Ivan Kirabo
- Born: Ivan Kirabo December 26, 1996 (age 29) Naguru, Kampala, Uganda
- Occupation: Rugby player

Rugby union career
- Position: Scrum-half
- Current team: Rhinos RFC

Senior career
- Years: Team / Apps / (Points)
- Rhinos RFC
- 2016–2017: Kabras Sugar RFC

International career
- Years: Team / Apps / (Points)
- Uganda

= Ivan Kirabo =

Ivan Kirabo is a Ugandan rugby player who has played as scrum-half for clubs Rhinos RFC of Uganda and Kabras RFC of Kenya, and has represented Uganda at the international level.

== Early life and education ==
Kirabo was born on December 26, 1996, in Naguru, Kampala, Uganda. He is a son to Edward Peter and Harriet Mugisha. He grew up in a family of five brothers and two sisters.
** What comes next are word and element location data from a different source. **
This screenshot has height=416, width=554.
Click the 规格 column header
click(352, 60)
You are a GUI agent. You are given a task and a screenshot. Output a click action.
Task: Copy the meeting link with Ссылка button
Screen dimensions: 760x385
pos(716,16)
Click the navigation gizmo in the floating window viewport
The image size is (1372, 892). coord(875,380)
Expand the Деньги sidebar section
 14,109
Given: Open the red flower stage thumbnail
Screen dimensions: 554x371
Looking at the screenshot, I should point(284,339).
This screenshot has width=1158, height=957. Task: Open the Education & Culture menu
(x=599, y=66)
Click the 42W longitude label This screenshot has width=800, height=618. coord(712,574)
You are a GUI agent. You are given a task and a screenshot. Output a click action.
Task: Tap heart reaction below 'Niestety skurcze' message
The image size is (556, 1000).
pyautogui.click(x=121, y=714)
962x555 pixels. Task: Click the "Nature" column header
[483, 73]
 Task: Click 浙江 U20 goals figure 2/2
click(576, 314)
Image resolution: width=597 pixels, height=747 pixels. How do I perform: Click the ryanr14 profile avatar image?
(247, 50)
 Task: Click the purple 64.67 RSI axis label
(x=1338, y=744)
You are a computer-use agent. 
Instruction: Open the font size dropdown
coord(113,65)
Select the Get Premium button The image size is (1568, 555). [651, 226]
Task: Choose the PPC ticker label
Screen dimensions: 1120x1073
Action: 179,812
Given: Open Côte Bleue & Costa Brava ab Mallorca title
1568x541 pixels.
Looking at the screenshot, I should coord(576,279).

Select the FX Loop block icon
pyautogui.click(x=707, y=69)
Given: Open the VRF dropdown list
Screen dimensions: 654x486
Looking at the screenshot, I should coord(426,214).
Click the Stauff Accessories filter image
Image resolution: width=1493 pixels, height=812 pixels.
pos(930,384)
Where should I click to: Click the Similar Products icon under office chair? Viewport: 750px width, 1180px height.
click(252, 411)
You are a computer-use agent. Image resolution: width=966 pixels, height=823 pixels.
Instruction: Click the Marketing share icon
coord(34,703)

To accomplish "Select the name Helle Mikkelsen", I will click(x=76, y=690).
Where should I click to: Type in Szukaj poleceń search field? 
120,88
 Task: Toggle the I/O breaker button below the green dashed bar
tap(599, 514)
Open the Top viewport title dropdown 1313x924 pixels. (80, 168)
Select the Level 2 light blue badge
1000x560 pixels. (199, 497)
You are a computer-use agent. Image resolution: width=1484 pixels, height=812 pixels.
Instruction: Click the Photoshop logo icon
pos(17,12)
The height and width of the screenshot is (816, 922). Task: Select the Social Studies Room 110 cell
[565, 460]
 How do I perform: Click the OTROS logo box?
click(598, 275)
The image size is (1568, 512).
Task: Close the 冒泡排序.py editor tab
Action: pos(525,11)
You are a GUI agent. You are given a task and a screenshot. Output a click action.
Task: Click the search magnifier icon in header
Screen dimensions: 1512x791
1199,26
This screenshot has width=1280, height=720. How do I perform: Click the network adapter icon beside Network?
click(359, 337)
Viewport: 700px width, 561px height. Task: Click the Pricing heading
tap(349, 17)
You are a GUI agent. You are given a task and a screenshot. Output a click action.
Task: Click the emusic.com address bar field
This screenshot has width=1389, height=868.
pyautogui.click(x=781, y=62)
Several of his siblings were involved in rugby during their youth which introduced Kirabo to the sport at an early age.

At the age of 12, Kirabo began playing organized rugby. He joined the under-14 Tigers rugby team, which was coached by the ex-Christine Kizito. Over the years, he took part in several rugby development programs including Bootkamp, Summerkamp (Warriors), Boks and Kobs.

== Club career ==
Kirabo started his senior club rugby career in Uganda, playing for Rhinos RFC. He later joined Kabras Sugar RFC in Kenya during a period when the club recruited several Ugandan players. His first stint with Kabras was brief, as he returned to Uganda following the illness and eventual death of his mother.

After returning, he joined Rhinos RFC. Later, he accepted a second invitation from Kabras Sugar RFC and played for them during the 2016/2017 Kenya Cup season, where he featured as a starting scrum-half.

== International career ==
Kirabo was selected for the Uganda national rugby team during preparations for the Elgon Cup against Kenya. He was named in the match-day squad and played in the fixture, which ended in a 23-18 loss for Uganda. This appearance marked his debut at the senior international level.

== Playing position ==
Ivan Kirabo primarily plays as a scrum-half. He has also taken on kicking responsibilities during portions of his club career, depending on team requirements.